Långnäs is a port in Lumparland on the eastern mainland of Åland, about 30 km over the road away from Åland's capital Mariehamn. Road ferries to Kumlinge (Snäckö) and Galtby via Föglö (Överö) and Kökar start here. Långnäs is an alternative to Åland's main passenger harbour, the Western Harbour in Mariehamn, for ferries between Finland and Sweden.

== Ferry traffic ==
Långnäs has two Ålandstrafiken ferry connections. The southern line goes to Galtby (with a connection to mainland Finland) via Överö, Sottunga, Husö, Kyrkogårdsö and Kökar. The other line goes to Snackö in Kumlinge via Överö and Sottunga.

The shipping company Ab Lillgaard has connections between Långnäs and Naantali via the ferry . The ferry companies Viking Line and Silja Line use Långnäs as an alternative to Mariehamn as a night-time stop on the Stockholm—Turku route. The ferry operator Finnlines has a connection from Naantali to Kapellskär via Långnäs.

In 1999, European Union legislation outlawed the sale of duty-free goods on ferry services within the EU, but Åland's tax privileges provide a legal exemption for ships that call at a port in Åland. As duty-free sales are a considerable source of revenue for the ferry shipping companies, the major routes between the Stockholm region (Kapellskär and Stockholm) and southern Finland (Turku and Helsinki) include a stop there.

== History ==
Långnäs has been used as a harbour for inter-island traffic on Åland since the 1920s.

In the early 1960s, Silja Line built a ferry terminal in Långnäs, designed by Finnish architect Bengt Lundsten. The terminal was in use 1965–1975. It was a large futuristic glass building suspended in the air by cable wires connected to two supporting arches. It gained international recognition for its architecture. Silja Line terminated its traffic to Långnäs in 1975 and the terminal fell into disuse and was eventually dismantled in 1993. A new terminal was built in 1999 to accommodate the large cruiseferries on the Stockholm—Turku route.

The company Långnäs Hamn Ab was founded in 1988 when the municipality of Lumparland bought the harbour area from Silja Line. Långnäs was the first harbour in Finland to be operated as a joint-stock company. The newly formed company had visions of an oil harbour, and a passenger harbour to serve the then booming ferry industry. The municipality's ambitions exceeded their capabilities and in 1992 the entire stock of the company was acquired by the Government of Åland. In 1993 Lillgaard Ab started traffic from Långnäs to Naantali.

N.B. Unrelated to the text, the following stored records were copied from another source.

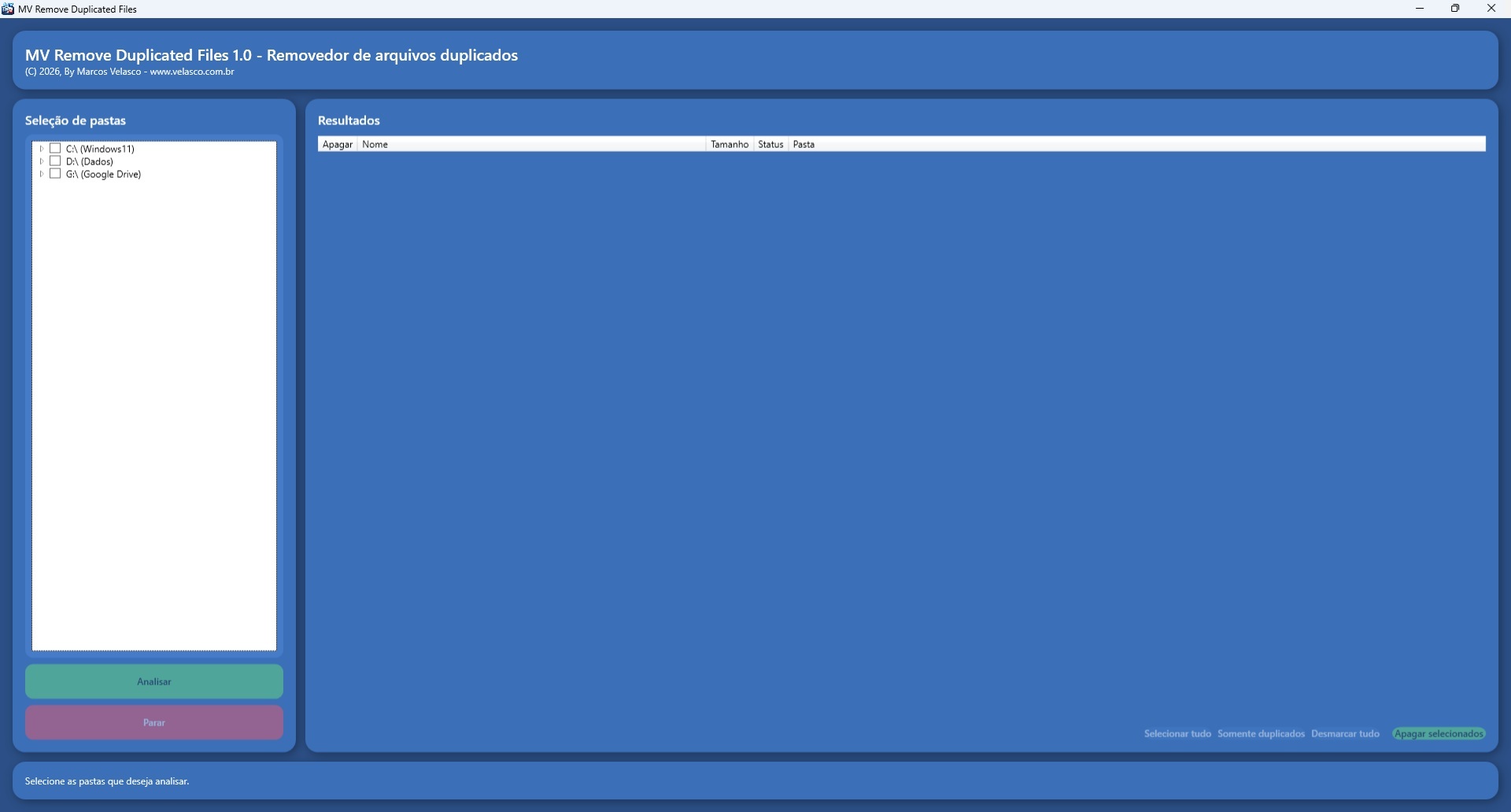The image size is (1511, 812).
Task: Expand the G:\ (Google Drive) node
Action: coord(42,174)
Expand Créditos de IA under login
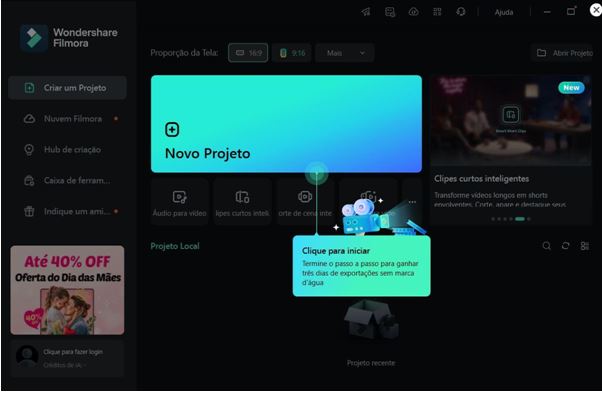The height and width of the screenshot is (393, 602). 64,365
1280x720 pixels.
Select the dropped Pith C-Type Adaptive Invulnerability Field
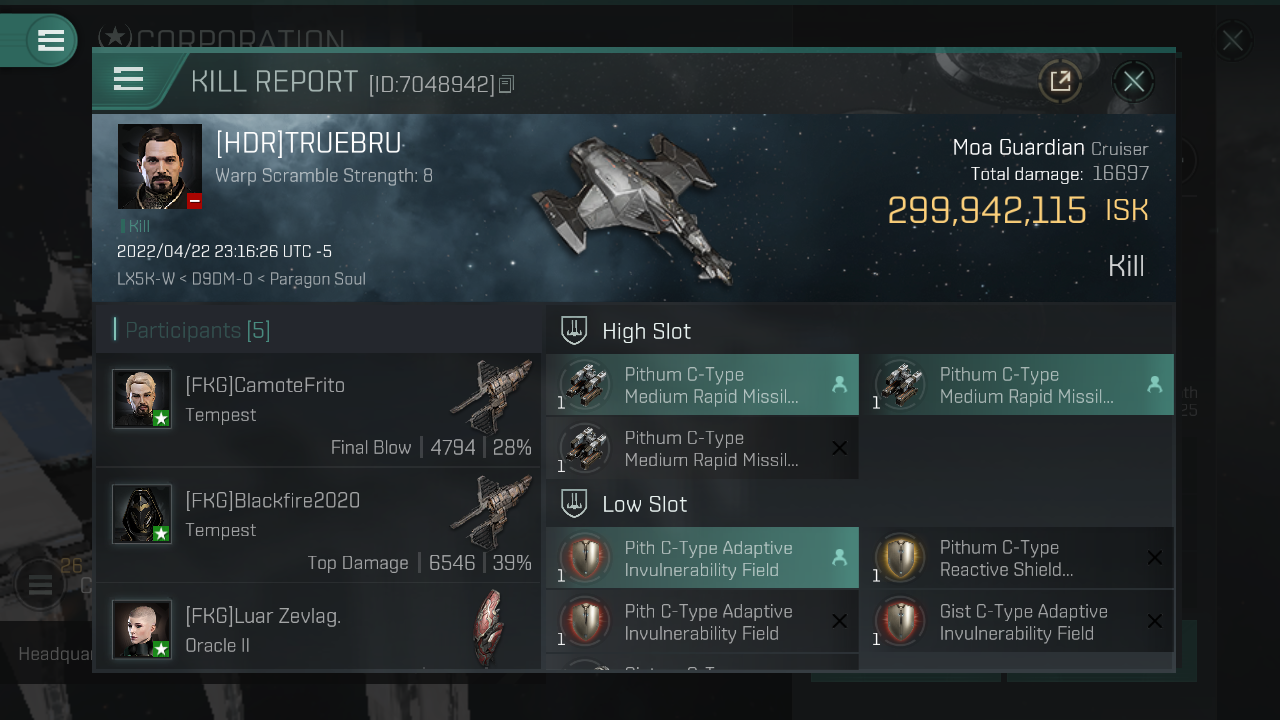pos(702,558)
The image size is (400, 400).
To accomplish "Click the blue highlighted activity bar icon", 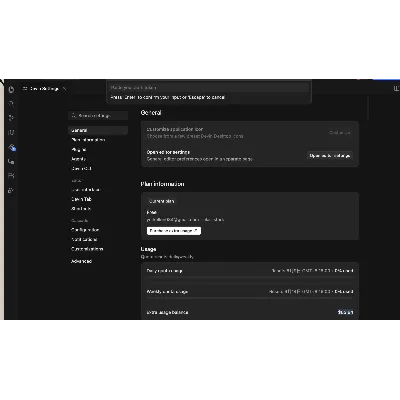I will coord(12,147).
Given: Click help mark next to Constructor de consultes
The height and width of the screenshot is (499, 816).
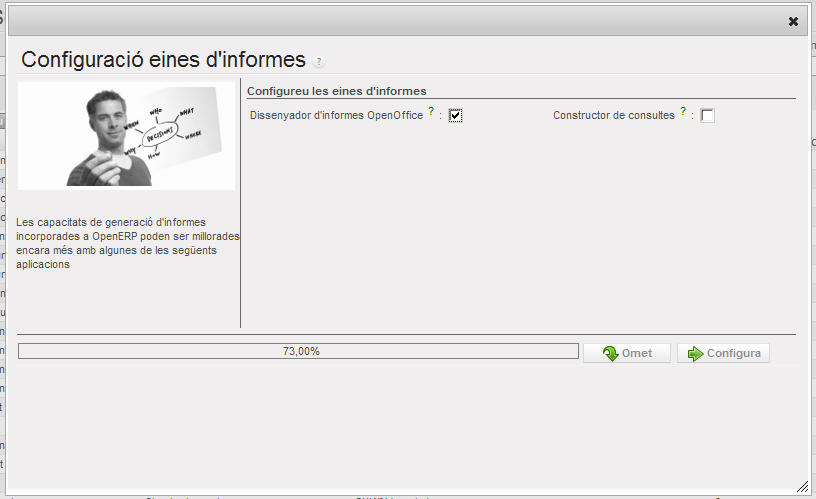Looking at the screenshot, I should pyautogui.click(x=683, y=113).
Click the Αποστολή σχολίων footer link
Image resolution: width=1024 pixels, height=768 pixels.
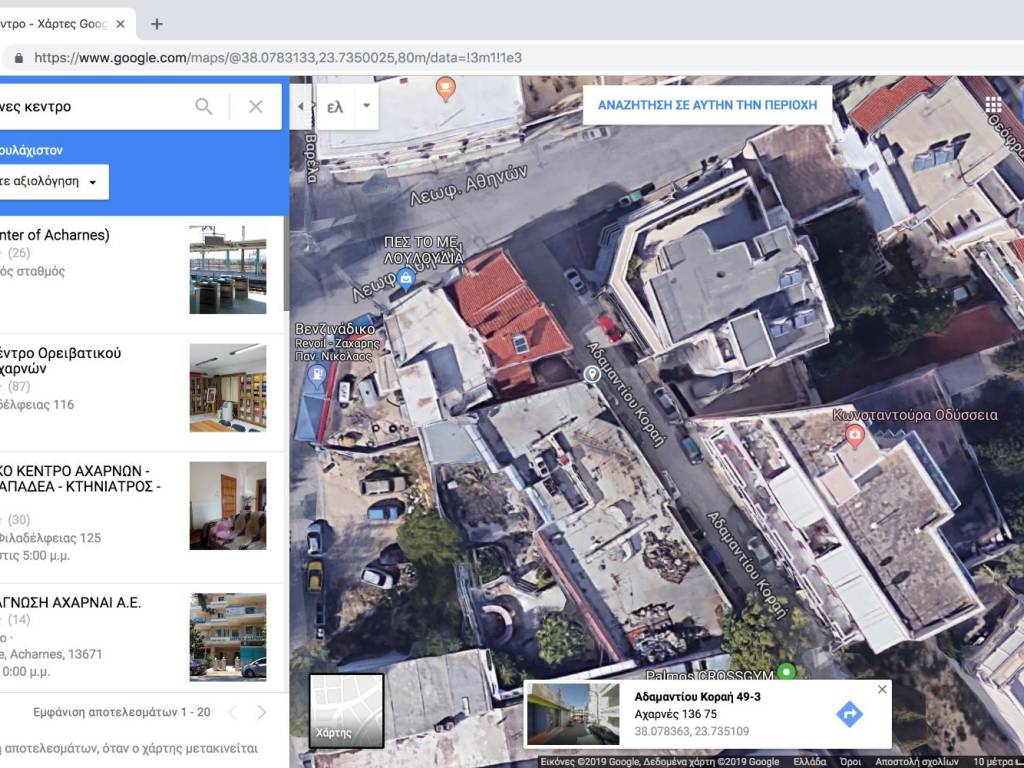point(916,761)
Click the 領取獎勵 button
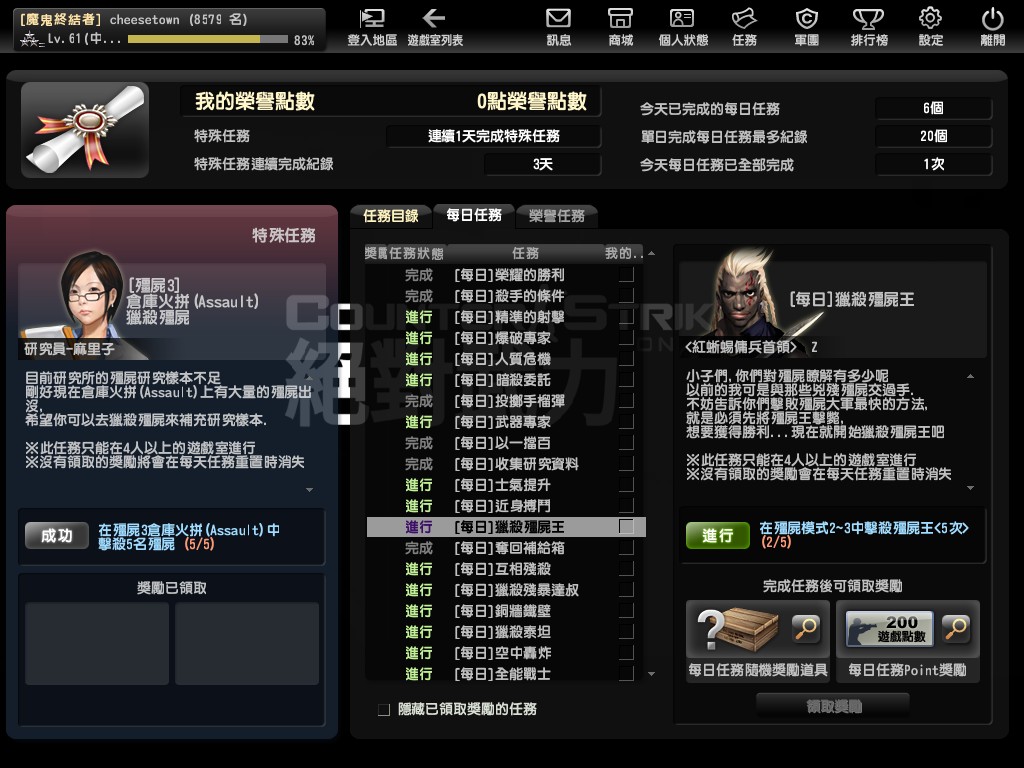This screenshot has height=768, width=1024. (833, 706)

Finland's entry in the European Union in 1995 and the tax exemption law for Åland caused a renovation of the harbour. A new deep quay and a simple terminal building were built so that ferries between Turku and Stockholm would have time to stop at Åland in both directions. Traffic started on 1 July 1999, on the same day when the new tax laws for intra-EU traffic came into force.

== Accidents ==
On 28 November 1968, the passenger ships Ilmatar and Botnia collided in front of the Långnäs harbour travelling on the Stockholm—Turku route. Six people were killed in the accident and it caused almost 700 000 Finnish markka worth of damage. Because of the thick mist at the time, visibility conditions were very poor.